Target position records
● ● ●
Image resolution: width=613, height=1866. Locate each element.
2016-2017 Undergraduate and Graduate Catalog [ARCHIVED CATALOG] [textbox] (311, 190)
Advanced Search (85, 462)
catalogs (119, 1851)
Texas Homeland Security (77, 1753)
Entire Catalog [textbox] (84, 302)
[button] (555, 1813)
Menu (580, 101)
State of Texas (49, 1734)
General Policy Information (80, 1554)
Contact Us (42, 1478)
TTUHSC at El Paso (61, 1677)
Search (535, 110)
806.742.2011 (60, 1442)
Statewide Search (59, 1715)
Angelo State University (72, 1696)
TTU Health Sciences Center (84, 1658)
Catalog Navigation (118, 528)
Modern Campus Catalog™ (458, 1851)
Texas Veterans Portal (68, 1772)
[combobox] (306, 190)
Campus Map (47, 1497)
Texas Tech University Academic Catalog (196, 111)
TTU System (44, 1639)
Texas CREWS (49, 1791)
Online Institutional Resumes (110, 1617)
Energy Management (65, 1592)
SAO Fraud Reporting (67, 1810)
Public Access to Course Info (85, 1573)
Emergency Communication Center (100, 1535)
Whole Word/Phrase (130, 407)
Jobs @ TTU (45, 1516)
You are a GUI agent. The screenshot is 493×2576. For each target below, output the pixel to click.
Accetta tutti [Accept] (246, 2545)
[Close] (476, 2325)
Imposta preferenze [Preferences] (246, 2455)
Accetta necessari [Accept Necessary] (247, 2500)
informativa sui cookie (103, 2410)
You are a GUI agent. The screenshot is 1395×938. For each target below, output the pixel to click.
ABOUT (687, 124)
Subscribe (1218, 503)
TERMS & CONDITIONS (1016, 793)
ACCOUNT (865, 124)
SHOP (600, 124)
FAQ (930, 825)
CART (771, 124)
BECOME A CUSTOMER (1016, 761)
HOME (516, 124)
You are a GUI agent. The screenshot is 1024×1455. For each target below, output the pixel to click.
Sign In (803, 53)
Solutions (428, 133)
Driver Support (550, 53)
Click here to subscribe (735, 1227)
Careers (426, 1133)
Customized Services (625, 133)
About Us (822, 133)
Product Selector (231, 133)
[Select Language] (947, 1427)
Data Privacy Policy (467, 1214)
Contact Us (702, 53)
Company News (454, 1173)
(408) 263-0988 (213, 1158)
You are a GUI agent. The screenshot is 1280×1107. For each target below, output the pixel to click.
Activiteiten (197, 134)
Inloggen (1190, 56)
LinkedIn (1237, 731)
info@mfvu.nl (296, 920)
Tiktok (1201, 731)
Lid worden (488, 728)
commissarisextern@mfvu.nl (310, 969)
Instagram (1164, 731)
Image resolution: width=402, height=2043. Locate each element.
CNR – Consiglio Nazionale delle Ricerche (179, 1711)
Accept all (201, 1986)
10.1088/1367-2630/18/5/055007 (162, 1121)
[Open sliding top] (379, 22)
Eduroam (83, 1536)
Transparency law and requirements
● ● ●
→ PROBLEM DESCRIPTION
Please copy the material from the line containing "Customized Services (625, 133)" through the line containing "(408) 263-0988 (213, 1158)", inclusive, and replace "Company News" with "Company Updates". Give only those lines and leave everything else unchanged.

→ OUTPUT BELOW
Customized Services (625, 133)
About Us (822, 133)
Product Selector (231, 133)
[Select Language] (947, 1427)
Data Privacy Policy (467, 1214)
Contact Us (702, 53)
Company Updates (454, 1173)
(408) 263-0988 (213, 1158)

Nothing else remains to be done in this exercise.